### [Task goal]
Please name the other characters that the bug report on cppfront raw strings says appear to cause the same problem as the open parenthesis.

If you use an open parenthesis inside the R string, it should work fine, but it instead causes a parse error if it is on the 2nd or subsequent line of the literal, but only if the literal is being defined at file scope.
To Reproduce
Sample code:
https://godbolt.org/z/qqTq6qzGM
// note BUG: a () in a R string is messing up cppfront parsing, saying:
// error: closing } does not match a prior {
raw_str_multi_filescope : std::string = R"test(this is raw string literal (hi 1st line paren!)
that has (parens inside) and can last for multiple
lines)test";
main : () = {
raw_str_multi : std::string = R"test(this is raw string literal (hi 1st line paren!)
that has (parens inside) and can last for multiple
lines)test";
std::cout << raw_str_multi << std::endl;
std::cout << raw_str_multi_filescope << std::endl;
}
Compile this as usual (I used the raw string regression test in the project as an initial example). Note the two raw_str_multi* values are exactly the same...
You'll see the compile error. Now remove the open paren before the word 'parens' on the 2nd line of text in the file scope version. Now it will compile and work as expected.
Note, I discovered this with the parenthesis but it looks like the same thing happens with an open or close bracket (but not close paren).
I thought it may be related to issues #442 & #841, but seems like it is a parsing issue tied to scope that may have just not been handled at file scope.

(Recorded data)
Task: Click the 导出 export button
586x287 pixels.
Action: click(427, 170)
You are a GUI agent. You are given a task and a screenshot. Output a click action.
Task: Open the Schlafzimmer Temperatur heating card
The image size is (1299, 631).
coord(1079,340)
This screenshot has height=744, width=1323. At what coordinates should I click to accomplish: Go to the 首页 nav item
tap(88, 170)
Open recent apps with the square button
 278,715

* * *

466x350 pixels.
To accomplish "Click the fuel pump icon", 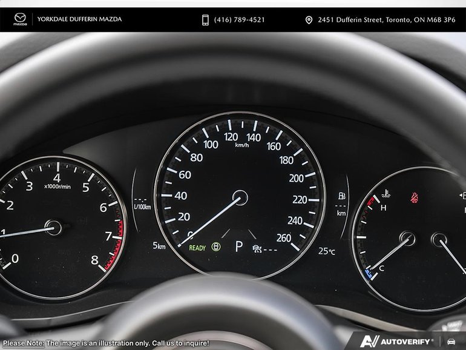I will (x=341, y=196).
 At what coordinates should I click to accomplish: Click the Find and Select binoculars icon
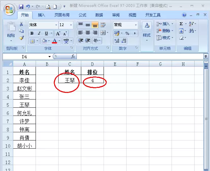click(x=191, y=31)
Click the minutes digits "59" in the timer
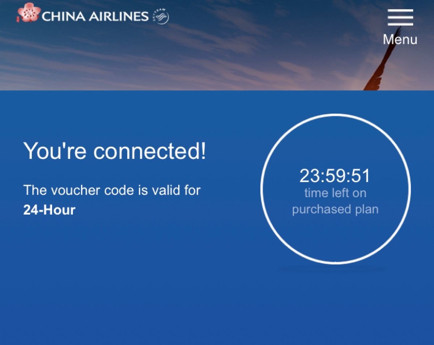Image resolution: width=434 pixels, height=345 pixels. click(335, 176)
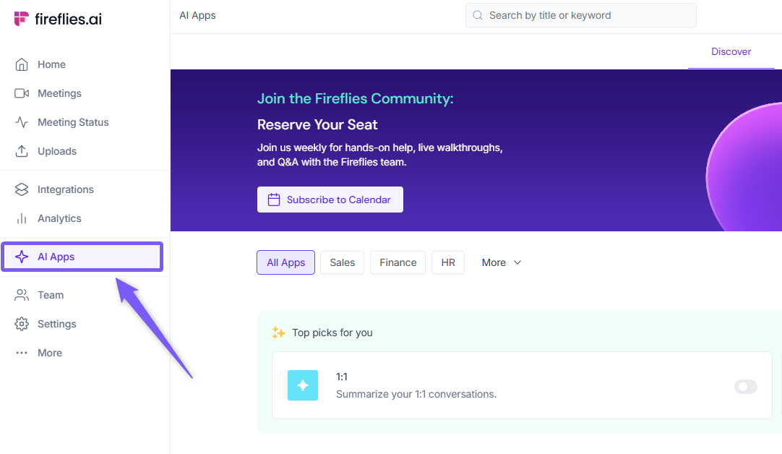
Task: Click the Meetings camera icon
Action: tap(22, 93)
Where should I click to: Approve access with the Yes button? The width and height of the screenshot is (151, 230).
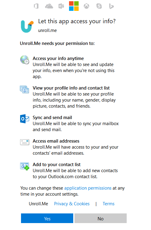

--

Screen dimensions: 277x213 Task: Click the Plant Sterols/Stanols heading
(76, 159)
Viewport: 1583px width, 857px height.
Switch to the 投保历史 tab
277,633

### [Expected output]
An open or close bracket, but not a close paren.